How AI Agents Use External Tools to Become Truly Powerful
Introduction
A large language model on its own is remarkably capable — it can summarise text, answer questions, write code, and hold a conversation with impressive fluency. But it has real blind spots. Ask it to do precise arithmetic, generate an image, or fetch today’s news, and it starts to struggle.
So how do modern AI agents handle tasks that go beyond what a language model can do alone? The answer is function calling — one of the most powerful and underappreciated features in the AI world.
Think of Your LLM as an Operating System
Here’s a useful mental model: imagine your LLM not as a single all-knowing tool, but as an operating system — the central coordinator that manages everything happening around it.
Just like your laptop’s operating system doesn’t do everything itself (it relies on apps, browsers, calculators, and other programs), an LLM can delegate tasks to specialised tools when it hits the limits of its own capabilities.
AI researcher Andrej Karpathy has described this beautifully. In his framing:
- The context window acts like RAM — it’s the model’s active working memory
- External tools and APIs act like peripheral devices — things the model can reach out to and use
- File systems and vector databases act like long-term storage — persistent knowledge the model can reference
This reframe changes how you think about AI entirely. The LLM isn’t the whole machine — it’s the operating system running the machine.
What Is Function Calling?
Function calling is simply the ability of an LLM to recognise when it needs help from an external tool and then make a request to that tool, receive the result, and incorporate it into its response.
Here are some everyday examples of what that looks like in practice:
- Calculator — Instead of trying to compute a complex sum itself (and potentially getting it wrong), the model calls a calculator tool and returns the accurate result.
- Image generation — The model can’t draw, but it can call a diffusion model — a separate AI system specialised in generating images, video, or audio — and pass the result back to the user.
- Web browsing — When asked about something recent, the model can reach out to a browser tool to fetch up-to-date information it wouldn’t otherwise have access to.
- Python interpreter — Need a graph plotted or data processed?

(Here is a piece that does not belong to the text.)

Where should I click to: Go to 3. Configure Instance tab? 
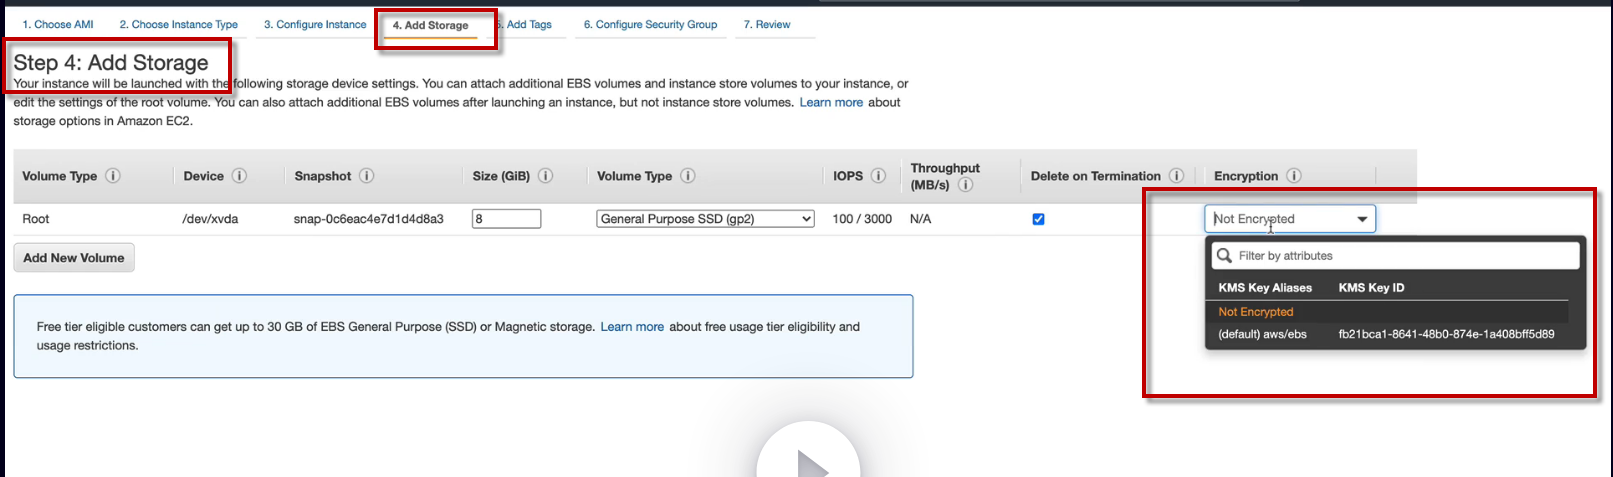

The model can call a Python environment, run the code, and return the output.
- Third-party services — Tools like Gmail, Google Calendar, CRMs, and more can all be connected, allowing the model to send emails, schedule meetings, or update records on your behalf.
The key insight is simple: if the model can’t do something well, it finds a tool that can.
A Real-World Example
Imagine asking an AI agent: “What is 123 times 76 divided by 5?”
Rather than attempting the calculation itself, a function-calling-enabled model recognises this as a maths task, sends it to a calculator tool, and returns the correct answer — seamlessly and accurately.
This same principle applies at much larger scale. An AI agent managing your business workflows might simultaneously have access to your email, your calendar, a web browser, and a document database — each one a specialised tool it can call upon depending on what the task requires.
Multi-Agent Systems: LLMs Talking to Each Other
Function calling doesn’t stop at connecting LLMs to software tools. It also enables LLMs to communicate with other LLMs.
Think of it like an executive team. A CEO-level model might receive a complex request and delegate portions of it to specialised sub-models — one handling financial analysis, another handling technical decisions, another reviewing legal implications. Each of those models can in turn have their own tools and even their own sub-agents.
This is how modern AI agent frameworks are structured. Rather than one model trying to be good at everything, you build a network of specialised agents that collaborate, each contributing its area of strength.
Not Every LLM Supports Function Calling
It’s worth noting that function calling isn’t a universal feature — it needs to be explicitly built into the model. The good news is that most leading models do support it, including GPT-4, the O3 models from OpenAI, and Llama 3. When evaluating any model for agent-based use, always check the documentation to confirm function calling support.
Key Takeaways
- An LLM works best when treated as an operating system — a coordinator that manages and delegates, rather than a tool expected to do everything itself.
- Function calling allows an LLM to reach out to external tools, APIs, and services to complete tasks beyond its own capabilities.
- Common tools include calculators, image generators, web browsers, Python interpreters, and third-party apps like Gmail or calendar services.
- LLMs can also call other LLMs, enabling the construction of sophisticated multi-agent systems where specialised models collaborate.
- Not all models support function calling — always verify in the documentation before building on top of a model.
Conclusion
Function calling transforms an LLM from a clever text processor into the brain of a genuinely capable AI system. By connecting it to the right tools — whether that’s a calculator, a browser, an image generator, or another AI model entirely — you dramatically expand what’s possible.
As you start building AI agents, this concept will come up again and again. The more tools you connect, the more capable your agent becomes — and understanding why that works makes you a far better builder.